Identification of both Myt-1 and Wee-1 as necessary mediators of the p21-independent inactivation of the cdc-2/cyclin B1 complex and growth inhibition of TRAMP cancer cells by genistein.

Background: The G2/M cell-cycle arrest is one mechanism by which genistein exerts its anti-proliferative effects, and the proposed underlying causes encompass the transcriptional repression of cyclin B1 and the activation of p21. However, the involvement of upstream kinases Myt-1 and Wee-1 in this arrest remains to be elucidated.

Methods: Myt-1 and Wee-1 modulation by genistein was examined via Western blot analysis and the effect of their inhibition by siRNA on cyclin B1 levels/localization, cdc2 kinase activity, and cellular proliferation of genistein-treated TRAMP-C2 cells was determined.

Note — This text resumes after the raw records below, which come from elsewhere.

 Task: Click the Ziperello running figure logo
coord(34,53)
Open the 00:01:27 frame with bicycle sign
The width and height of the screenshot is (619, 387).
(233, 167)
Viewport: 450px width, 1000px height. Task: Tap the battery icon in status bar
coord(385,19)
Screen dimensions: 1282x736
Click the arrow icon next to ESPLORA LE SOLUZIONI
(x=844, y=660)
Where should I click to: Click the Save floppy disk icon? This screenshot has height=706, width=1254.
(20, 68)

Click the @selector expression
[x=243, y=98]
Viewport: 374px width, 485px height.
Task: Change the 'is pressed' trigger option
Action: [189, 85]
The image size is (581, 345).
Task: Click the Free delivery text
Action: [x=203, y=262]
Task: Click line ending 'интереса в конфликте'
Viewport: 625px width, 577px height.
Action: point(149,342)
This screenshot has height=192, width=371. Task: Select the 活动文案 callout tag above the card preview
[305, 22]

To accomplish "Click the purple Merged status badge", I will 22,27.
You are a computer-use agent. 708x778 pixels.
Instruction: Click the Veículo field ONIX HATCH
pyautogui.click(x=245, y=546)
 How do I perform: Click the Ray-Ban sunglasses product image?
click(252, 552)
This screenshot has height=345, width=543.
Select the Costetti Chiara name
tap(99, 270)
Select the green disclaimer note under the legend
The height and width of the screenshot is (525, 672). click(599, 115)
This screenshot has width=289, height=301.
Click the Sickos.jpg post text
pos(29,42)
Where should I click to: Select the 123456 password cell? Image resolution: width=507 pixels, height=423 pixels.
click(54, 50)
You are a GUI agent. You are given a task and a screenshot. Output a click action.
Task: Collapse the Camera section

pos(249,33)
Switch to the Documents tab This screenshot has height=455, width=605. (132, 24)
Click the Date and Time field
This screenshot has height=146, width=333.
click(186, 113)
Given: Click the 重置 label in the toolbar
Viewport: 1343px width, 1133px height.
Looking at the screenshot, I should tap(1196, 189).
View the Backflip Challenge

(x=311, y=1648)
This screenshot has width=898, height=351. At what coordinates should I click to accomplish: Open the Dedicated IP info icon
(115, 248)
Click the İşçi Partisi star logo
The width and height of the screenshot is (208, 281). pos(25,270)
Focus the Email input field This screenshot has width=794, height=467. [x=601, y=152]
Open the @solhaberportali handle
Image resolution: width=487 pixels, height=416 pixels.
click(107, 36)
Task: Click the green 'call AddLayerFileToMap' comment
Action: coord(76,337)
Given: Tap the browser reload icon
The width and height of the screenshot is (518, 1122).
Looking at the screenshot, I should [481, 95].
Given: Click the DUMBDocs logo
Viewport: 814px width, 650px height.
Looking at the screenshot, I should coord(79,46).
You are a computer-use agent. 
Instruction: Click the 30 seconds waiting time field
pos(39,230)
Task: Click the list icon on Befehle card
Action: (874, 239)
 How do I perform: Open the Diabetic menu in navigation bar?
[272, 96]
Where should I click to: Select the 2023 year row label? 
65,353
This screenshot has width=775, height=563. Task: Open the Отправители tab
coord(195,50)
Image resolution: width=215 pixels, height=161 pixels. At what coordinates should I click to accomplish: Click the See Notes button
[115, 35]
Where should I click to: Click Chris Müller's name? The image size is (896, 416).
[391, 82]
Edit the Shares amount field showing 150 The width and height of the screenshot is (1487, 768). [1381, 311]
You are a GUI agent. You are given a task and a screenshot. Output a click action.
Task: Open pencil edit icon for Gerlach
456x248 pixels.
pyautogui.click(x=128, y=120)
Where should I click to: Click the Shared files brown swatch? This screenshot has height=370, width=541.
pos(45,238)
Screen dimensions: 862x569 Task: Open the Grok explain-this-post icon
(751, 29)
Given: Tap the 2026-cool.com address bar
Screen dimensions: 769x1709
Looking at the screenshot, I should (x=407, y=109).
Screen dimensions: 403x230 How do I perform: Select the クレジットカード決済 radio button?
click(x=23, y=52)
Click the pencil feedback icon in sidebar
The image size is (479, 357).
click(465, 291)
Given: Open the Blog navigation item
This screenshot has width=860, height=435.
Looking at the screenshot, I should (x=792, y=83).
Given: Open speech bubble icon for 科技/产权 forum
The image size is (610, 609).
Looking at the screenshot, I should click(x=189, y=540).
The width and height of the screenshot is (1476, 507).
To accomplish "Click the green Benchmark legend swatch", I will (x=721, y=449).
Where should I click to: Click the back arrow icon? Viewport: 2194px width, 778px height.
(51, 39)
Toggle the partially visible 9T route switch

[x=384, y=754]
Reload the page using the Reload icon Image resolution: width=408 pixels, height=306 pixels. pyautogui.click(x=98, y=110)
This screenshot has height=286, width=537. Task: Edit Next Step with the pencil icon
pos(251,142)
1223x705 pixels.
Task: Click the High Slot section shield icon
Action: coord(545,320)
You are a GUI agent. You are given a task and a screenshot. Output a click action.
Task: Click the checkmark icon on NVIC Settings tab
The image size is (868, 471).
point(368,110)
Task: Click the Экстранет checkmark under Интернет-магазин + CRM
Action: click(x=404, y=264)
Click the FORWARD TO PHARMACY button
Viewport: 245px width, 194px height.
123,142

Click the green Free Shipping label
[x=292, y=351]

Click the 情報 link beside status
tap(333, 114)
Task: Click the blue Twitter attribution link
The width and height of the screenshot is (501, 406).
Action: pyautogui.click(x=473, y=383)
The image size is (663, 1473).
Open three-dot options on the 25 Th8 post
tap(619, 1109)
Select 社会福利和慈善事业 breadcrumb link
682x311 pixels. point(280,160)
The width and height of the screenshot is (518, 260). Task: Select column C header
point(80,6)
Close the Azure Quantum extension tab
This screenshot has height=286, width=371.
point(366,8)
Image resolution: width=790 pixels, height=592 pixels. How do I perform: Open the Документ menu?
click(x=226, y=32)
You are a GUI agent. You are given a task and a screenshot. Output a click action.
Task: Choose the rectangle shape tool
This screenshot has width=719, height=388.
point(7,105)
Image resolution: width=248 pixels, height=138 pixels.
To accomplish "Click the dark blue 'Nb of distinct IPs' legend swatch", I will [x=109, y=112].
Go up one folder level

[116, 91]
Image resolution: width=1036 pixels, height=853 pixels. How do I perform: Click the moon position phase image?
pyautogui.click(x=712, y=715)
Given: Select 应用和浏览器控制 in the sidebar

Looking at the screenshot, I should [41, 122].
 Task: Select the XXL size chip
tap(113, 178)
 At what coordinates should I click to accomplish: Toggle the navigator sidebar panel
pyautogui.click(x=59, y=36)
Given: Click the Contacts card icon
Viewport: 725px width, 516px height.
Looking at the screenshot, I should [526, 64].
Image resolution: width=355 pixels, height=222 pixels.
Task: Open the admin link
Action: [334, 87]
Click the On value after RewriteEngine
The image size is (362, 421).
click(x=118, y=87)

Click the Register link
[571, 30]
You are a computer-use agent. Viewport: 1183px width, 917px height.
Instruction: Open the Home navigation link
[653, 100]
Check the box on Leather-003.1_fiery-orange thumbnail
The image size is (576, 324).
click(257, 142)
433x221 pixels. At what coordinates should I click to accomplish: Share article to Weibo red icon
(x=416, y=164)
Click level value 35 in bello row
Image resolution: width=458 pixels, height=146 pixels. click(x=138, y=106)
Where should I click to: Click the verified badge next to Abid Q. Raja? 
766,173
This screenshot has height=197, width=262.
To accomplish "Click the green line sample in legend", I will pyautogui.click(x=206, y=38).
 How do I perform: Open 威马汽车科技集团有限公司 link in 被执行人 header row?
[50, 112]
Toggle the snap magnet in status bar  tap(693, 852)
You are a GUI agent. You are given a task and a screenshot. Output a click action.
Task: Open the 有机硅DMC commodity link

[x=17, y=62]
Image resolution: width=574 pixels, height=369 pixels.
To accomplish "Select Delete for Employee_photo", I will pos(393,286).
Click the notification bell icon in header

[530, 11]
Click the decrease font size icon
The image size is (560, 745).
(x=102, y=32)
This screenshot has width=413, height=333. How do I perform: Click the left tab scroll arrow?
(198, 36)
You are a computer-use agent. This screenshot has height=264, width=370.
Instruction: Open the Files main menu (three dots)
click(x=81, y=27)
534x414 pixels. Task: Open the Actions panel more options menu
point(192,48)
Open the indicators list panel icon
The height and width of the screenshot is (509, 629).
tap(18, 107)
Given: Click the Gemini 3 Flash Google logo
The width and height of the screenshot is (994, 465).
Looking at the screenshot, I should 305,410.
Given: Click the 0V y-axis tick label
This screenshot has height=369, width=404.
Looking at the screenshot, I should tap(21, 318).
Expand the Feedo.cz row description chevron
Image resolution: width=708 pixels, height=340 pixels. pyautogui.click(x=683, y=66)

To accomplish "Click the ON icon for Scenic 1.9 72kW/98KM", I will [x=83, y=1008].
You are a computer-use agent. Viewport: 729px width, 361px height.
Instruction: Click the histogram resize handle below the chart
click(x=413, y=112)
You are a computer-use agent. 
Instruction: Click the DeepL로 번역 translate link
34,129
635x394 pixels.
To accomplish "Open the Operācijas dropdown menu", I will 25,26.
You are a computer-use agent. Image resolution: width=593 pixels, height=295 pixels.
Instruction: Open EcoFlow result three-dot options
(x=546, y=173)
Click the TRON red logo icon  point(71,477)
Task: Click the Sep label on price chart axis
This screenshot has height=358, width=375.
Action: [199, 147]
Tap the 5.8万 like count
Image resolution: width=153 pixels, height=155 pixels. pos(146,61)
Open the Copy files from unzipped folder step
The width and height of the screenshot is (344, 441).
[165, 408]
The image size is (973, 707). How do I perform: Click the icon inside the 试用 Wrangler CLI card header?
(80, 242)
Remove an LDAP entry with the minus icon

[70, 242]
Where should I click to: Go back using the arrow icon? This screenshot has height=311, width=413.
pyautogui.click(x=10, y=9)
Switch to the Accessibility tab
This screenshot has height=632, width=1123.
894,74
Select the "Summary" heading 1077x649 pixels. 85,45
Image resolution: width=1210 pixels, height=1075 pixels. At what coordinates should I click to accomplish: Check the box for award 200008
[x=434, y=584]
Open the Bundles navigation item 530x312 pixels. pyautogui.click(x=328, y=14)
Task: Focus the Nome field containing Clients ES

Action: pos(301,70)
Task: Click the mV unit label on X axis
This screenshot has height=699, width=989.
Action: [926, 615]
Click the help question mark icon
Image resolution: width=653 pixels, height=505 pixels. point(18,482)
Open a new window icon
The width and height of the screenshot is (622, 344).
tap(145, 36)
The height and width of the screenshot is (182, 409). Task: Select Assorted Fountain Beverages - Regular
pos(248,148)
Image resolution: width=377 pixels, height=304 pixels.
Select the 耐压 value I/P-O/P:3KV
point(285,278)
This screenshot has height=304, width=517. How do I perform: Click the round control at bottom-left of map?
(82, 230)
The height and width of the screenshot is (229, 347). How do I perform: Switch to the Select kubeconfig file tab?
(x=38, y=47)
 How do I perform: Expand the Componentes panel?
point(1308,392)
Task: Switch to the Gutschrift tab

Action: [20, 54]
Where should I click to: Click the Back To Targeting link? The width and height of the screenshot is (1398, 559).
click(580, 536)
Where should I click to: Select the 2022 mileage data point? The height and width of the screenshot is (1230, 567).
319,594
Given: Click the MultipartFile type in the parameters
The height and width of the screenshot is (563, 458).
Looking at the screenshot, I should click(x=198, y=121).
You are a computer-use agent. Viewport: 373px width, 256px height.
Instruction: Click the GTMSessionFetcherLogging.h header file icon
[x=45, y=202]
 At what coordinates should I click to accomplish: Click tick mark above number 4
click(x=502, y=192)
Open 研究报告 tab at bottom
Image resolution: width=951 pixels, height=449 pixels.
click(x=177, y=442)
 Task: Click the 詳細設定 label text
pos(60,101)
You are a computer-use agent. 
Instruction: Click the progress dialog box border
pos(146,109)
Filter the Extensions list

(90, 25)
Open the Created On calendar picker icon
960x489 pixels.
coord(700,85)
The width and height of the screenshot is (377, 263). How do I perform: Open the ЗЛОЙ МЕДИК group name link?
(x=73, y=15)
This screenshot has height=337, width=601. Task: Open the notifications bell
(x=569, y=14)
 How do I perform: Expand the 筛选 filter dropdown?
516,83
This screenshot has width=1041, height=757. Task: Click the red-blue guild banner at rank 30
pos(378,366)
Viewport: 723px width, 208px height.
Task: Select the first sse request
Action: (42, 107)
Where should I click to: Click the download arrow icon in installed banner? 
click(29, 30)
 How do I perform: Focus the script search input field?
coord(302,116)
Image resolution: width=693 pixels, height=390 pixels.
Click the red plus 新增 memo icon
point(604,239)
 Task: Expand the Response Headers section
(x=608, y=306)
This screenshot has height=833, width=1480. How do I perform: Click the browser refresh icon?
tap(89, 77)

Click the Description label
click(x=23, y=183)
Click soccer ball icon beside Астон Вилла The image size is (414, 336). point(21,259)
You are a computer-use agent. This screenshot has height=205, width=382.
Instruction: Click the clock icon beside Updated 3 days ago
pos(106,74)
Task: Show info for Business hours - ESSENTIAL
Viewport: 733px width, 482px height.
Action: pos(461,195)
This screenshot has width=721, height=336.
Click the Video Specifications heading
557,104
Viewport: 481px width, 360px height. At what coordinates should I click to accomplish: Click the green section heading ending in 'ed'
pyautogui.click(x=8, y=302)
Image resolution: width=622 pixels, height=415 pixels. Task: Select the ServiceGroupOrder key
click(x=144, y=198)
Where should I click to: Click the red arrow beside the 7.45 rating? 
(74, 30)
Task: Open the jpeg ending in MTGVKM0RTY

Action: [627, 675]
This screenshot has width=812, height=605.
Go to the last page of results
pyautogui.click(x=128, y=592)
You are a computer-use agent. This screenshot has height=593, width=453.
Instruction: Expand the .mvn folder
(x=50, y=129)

Results: The sustained G2/M arrest by genistein in TRAMP-C2 cells is associated with increased phospho-cdc2(Tyr15), decreased cdc2 protein, and cytoplasmic retention of cyclinB1, resulting in decreased cdc2 kinase activity independently of p21. Genistein treatment increased Myt-1 levels and decreased Wee-1 phosphorylation. Downregulation of Myt-1 and Wee-1 by siRNA restored cdc2 levels, its kinase activity, cyclinB1 nuclear localization, and partially restored cell proliferation of genistein-treated cells.

Conclusions: Myt-1 and Wee-1 rather than p21 are necessary for genistein-induced G2/M arrest in TRAMP-C2 cells and their inhibition partially restores proliferation of TRAMP-C2 cells in the presence of genistein.